As game-genre mash-ups go, football-and-RPG isn’t quite as odd as you might think. After all, what are footballers if not average joes and joannas seeking to level up their stats and become all-conquering heroes.

EA obviously recognises this, because it’s turned FIFA 17 into a sort of RPG kickabout, albeit one that involves completing missions by scoring goals and answering inane interview questions, rather than killing dragons and getting jiggy with sorceresses. And here are.

1.You’ll ‘do a Rashford’

EA Sports must be pretty pleased Manchester United’s 18-year-old striker has made it into Roy Hodgson’s squad for Euro 2016 because new mode The Journey is pretty much a Marcus Rashford simulator.

Like a supercharged version of the existing Be a Pro mode, you play as young hopeful Alex Hunter. Pick a Premier League team and it’ll guide you through his journey from fresh-faced nobody to the next Neymar, via matches, training sessions and interviews (there’s an RPG-style conversation tree for you to select responses).

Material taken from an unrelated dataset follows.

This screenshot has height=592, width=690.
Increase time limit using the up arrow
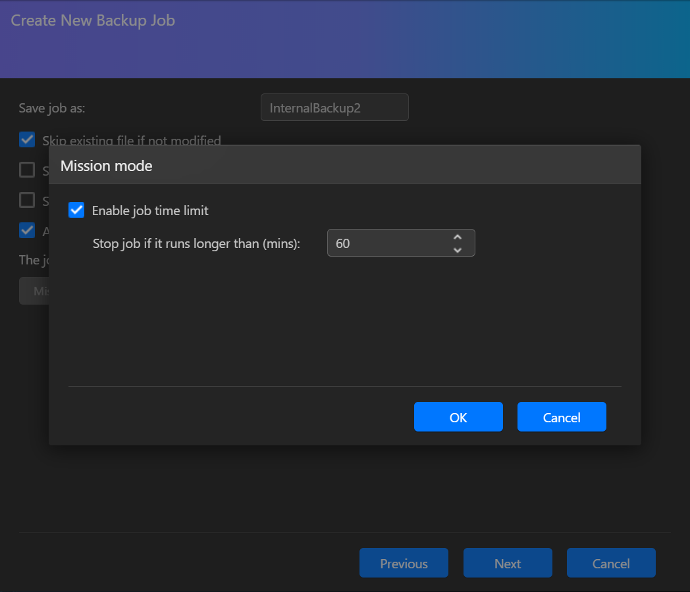point(458,237)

What you work on in training dictates what kind of player you become but, to quote Jamie Carragher, nobody grows up wanting to be a Gary Neville, do they?

2.YOU’LL NEED TO BULK UP

EA Sports has been trying to add more physicality to FIFA for a few years, but it’s never got it quite right. The Protect the Ball action in FIFA 16 (deployed by squeezing the left trigger) is along the right lines, but FIFA 17 takes it up a notch.

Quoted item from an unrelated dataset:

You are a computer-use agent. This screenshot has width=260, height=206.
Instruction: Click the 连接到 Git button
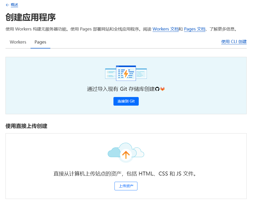pos(126,101)
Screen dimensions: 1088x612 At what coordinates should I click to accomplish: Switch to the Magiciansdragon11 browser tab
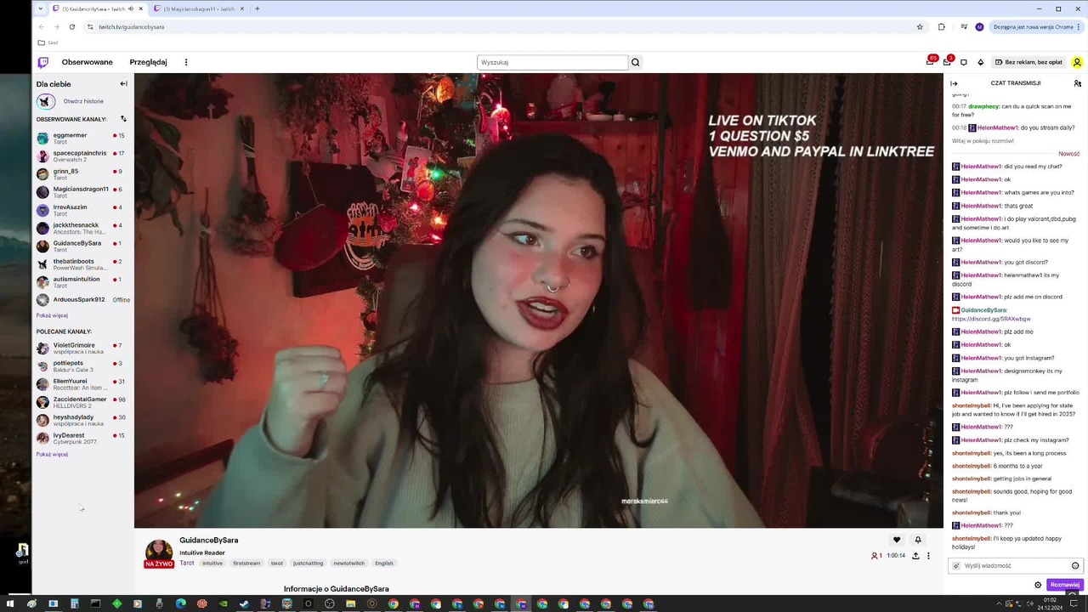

Players are now better at putting their bodies between the ball and an opponent in an attempt to shield it while waiting for support to arrive, plus they can now hold players off at goal kicks in an attempt to take the ball down, rather than just head it away.

3.You’ll score more goals

…not because you’ve suddenly become a world-beater, but because your teammates are better at making runs.

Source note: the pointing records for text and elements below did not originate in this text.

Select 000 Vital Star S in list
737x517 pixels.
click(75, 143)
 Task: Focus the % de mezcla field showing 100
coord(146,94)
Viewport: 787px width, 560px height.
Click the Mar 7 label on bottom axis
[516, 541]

Remember in previous games when you’d be running down the wing and your big centre-forward would come galloping out to join you like a spaniel in shinpads? Now the game is better at sending your teammates into useful spaces, or making runs to draw opposition defenders out and allowing others to find a few extra yards of empty pitch in which to work their magic.

They’ll even slow down or stop if they think it’ll help them create a chance. You just need to get the ball to them.

4.YOU’LL ENJOY SET-PIECES WAY MORE

FIFA 17 has a new set-piece system, which in theory will allow you to be more creative with your corners and free kicks.

At its most basic, you can now choose to either loft or whip your dead balls into the box, using a new on-pitch cursor system to aim them.

Take it up a level and you can take control of the receiving player, trying to lose your marker in the box before hitting B to instruct the corner-taker to deliver the ball.

5.You’ll need to practise penalties

Just like England have (hopefully) been doing, you’ll need to practise penalties before you play any big games on FIFA 17, because the way you take them has been completely overhauled.

For the goalkeeper it’s no different, but penalty takers now have almost complete control over the run-up: rather than just choosing your power and direction (perhaps with a little stutter thrown in for good measure) you can now control the angle and speed of your approach to the ball – and it takes some serious getting used to.

All sounds exciting, eh? Well you won’t have to wait too long to play it, because FIFA 17 will be released on PlayStation 4 and Xbox One on 29 September.